Retornó en 2007 y su disciplina le fue dando la medida del acomodo. Pasó por la Subsecretaría de Mujer y Género en la Alcaldía de Bogotá, asumió la Red Colombiana de Periodistas con Visión de Género en Colombia, le salieron clases, corresponsalías, investigaciones, la editorial Acracia (Tierra de libertad) empezó a publicar sus libros. Y en esas vueltas de la vida apareció Ni reinas ni cenicientas, donde mostró su vocación para dar a las mujeres el espacio que corresponde en una sociedad que apenas ahora las escucha.

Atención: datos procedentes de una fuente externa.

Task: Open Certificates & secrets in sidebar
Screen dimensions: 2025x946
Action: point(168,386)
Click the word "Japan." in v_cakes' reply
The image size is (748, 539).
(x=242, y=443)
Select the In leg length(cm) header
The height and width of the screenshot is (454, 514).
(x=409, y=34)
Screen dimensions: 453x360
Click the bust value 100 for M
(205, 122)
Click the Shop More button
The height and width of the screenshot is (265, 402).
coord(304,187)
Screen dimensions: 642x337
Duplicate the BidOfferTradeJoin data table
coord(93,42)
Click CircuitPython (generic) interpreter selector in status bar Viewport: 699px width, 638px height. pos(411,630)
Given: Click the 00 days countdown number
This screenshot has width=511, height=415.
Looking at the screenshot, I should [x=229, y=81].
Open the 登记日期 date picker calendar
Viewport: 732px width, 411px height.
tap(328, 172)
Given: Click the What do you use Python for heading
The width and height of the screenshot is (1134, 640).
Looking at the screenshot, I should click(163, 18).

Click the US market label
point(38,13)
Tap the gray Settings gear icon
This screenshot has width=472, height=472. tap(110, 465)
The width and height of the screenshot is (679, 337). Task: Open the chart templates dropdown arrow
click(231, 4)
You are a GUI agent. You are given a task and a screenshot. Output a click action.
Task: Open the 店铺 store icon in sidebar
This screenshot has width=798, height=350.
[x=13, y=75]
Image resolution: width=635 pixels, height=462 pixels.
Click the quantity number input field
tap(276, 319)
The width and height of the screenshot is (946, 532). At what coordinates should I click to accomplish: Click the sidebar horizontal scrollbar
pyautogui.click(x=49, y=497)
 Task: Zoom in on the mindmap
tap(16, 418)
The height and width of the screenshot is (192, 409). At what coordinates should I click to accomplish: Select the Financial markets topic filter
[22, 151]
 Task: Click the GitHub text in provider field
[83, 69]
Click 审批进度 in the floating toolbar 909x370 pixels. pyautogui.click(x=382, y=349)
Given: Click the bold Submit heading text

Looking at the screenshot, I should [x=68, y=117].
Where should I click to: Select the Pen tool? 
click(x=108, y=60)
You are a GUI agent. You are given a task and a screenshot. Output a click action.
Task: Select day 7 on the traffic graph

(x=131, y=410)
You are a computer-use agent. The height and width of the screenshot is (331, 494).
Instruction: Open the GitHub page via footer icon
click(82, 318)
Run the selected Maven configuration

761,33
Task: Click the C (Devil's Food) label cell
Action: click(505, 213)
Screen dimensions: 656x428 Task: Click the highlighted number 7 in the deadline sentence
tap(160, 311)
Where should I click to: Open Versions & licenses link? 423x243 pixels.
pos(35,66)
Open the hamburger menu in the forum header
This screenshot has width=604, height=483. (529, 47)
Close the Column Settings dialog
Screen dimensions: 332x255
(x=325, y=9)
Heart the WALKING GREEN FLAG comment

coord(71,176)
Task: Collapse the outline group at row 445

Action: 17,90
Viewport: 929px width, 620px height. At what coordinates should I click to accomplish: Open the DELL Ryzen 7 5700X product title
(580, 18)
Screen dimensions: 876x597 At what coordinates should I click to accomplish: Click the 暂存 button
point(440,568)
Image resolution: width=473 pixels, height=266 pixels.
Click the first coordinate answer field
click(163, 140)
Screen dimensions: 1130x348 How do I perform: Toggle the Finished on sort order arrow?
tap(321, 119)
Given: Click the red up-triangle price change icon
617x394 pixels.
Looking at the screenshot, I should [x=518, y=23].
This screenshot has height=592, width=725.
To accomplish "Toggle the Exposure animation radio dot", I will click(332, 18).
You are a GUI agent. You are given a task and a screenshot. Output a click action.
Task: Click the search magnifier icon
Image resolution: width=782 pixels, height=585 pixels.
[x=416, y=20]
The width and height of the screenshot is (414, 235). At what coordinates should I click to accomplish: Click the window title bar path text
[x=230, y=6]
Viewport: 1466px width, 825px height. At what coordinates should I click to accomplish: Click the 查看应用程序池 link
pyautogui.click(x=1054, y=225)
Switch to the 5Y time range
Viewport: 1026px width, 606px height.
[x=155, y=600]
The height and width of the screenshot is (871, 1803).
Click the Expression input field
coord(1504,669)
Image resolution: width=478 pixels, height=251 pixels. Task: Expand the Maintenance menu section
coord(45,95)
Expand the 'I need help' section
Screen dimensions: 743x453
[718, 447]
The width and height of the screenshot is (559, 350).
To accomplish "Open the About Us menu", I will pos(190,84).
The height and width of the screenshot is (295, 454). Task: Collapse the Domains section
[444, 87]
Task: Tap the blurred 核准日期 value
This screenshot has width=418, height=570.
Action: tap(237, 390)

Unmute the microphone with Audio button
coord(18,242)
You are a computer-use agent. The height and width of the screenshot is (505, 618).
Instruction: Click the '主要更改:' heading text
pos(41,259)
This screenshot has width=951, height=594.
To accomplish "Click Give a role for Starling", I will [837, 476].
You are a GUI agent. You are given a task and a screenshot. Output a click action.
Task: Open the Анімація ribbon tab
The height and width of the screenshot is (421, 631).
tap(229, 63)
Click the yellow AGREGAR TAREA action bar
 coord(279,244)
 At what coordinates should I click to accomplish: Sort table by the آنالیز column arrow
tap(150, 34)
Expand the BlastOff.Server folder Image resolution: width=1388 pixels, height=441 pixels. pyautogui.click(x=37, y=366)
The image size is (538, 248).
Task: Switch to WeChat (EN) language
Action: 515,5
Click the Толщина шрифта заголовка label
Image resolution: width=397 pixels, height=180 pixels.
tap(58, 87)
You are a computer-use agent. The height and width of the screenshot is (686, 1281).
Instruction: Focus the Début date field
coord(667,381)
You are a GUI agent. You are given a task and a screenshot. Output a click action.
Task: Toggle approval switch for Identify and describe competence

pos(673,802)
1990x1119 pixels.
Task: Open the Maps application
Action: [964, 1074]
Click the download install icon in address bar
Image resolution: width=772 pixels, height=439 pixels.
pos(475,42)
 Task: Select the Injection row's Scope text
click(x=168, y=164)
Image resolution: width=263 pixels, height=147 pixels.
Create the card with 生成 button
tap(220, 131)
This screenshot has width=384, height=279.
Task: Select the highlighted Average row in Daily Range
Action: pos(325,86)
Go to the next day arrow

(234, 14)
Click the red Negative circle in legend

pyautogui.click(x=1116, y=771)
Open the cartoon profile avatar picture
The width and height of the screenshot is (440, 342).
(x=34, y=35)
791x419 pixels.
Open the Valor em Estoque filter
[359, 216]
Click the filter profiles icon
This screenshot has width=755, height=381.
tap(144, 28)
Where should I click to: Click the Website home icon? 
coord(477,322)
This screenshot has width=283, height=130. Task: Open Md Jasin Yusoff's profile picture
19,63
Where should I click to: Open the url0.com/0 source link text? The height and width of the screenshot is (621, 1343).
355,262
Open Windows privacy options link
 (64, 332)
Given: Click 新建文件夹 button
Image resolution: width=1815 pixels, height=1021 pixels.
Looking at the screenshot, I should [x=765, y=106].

Esa es Fabiola Calvo, menos diplomática que su madre Pastora, fallecida en 2010. Tan elocuente como su padre, que a los 92 años sigue contando historias. Con la vehemencia de sus hermanos sacrificados y sus hermanas cómplices de sueños. “Es peligroso hablar, amigo”, lee un verso de su sobrino, Andrés Felipe Llano asesinado en Cartago en 2008. Luego uno de su autoría a la panela, “esbelta y sensual”. Elogia a sus hijos en la ruta de la medicina y la psicología. Después se va, porque tiene agenda pendiente.